No matter how hard I thought I couldn't think of one time I yelled at them. I have ample memories of physical contact, it's second nature for me. What other people see as a sign of liking someone I see as, something as natural as breathing.

I thought long and hard for the rest of the night but the only conclusion I could come to was that Jungkook was special to me, whether that be romantic or not was tomorrow's question.

I woke up to the TV on and quite loud. It was an anime, one that I had watched before. It was on the last episode, the one where the main characters confess their love for each other before sharing a kiss.

I watched in silence as the climax unfolded. The girl stared up to the guy with sparkling eyes and he put his hand on her cheek. First the man said I love you then the girl.

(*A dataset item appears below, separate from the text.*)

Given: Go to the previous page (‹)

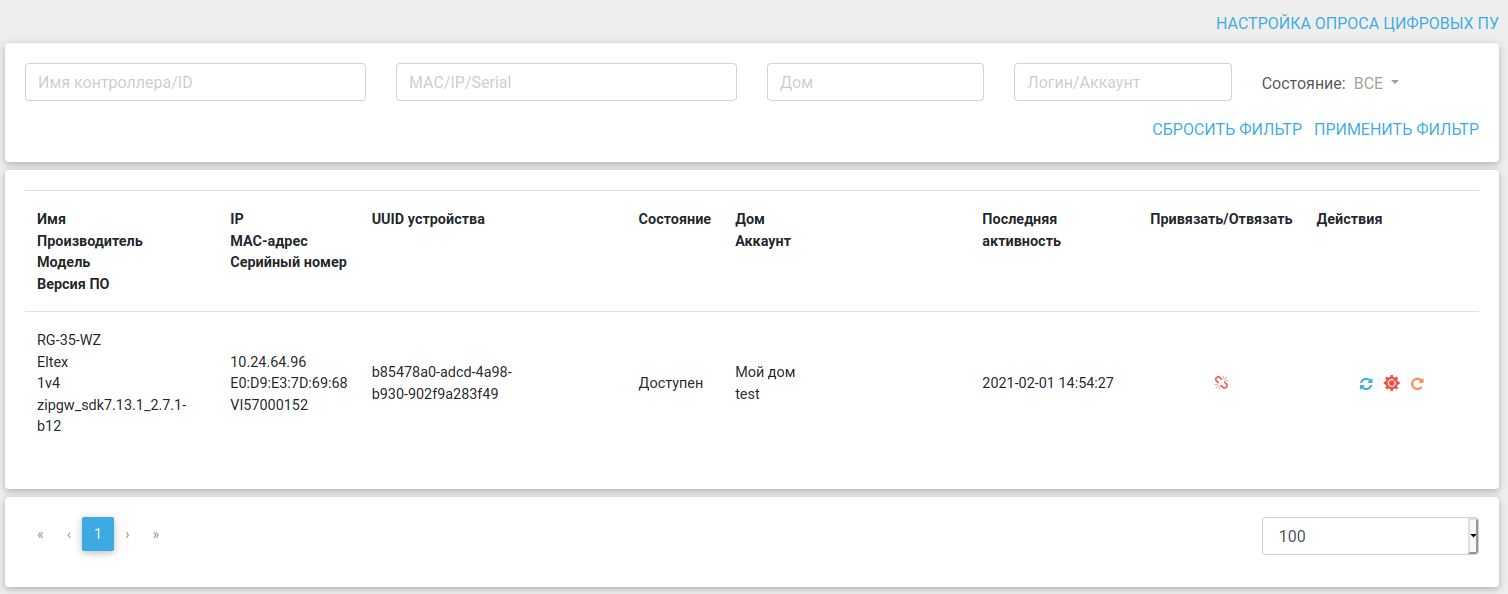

Painfully slowly the two's lips got closer and closer till... I licked my lips before biting at my bottom lip. I have never kissed anyone, what does it feel like I wonder.

As I fell into a trance of kisses I thought of Jungkook. No! Wait, what?

My mind slid into turmoil, did I really never think of Jungkook or did I just repress it. What would his lips feel like. Have I thought of him before? No! Did I successfully repress something as natural as breathing to me for him. Have I ever thought about wanting to kiss someone. No. Do I want to kiss Jungkook? Yes.

"Have you ever kissed anyone" a voice came from the left. My head shot to the side and I saw a girl probably 13 or 14 sitting on a bed. I said "no" and she answered back "me either."

"Do you like someone?"

"I'm not sure yet," I said my mind still in turmoil

"Then I'll help you, I'll ask questions and you answers instantly."

"Okay"

"What's your name"

"Taehyung"

"How old are you"

"17"

"What's her name"

"Jungkook"

"What's their age"

"17"

"Do you find them cute or cool no matter what they do"

"Yes"

"Do you look for them anytime your not together"

"Yea"

"Would you protect them no matter what"

"Yes"

"Do you love him"

"Ye-s"

I answered without thinking fully, she asked quickly and I answered quickly, but nonetheless that is my answer.

"Then you love him" she said I just said huh wondering where she learned that. All that was left was to wait for Jungkook to come tomorrow.

In the mean time I decided to get to know my room mate. Her name is Mary, she's 15 and she has a broken ankle.

She was running around the classroom after a friend when she tripped. She started screaming but no one believe she was that hurt, all she did was fall. They changed their mind and called for a teacher once they noticed that her ankle wasn't going exactly the right direction.

She was nice, we talked a lot about many different things and she even told me good luck with my love.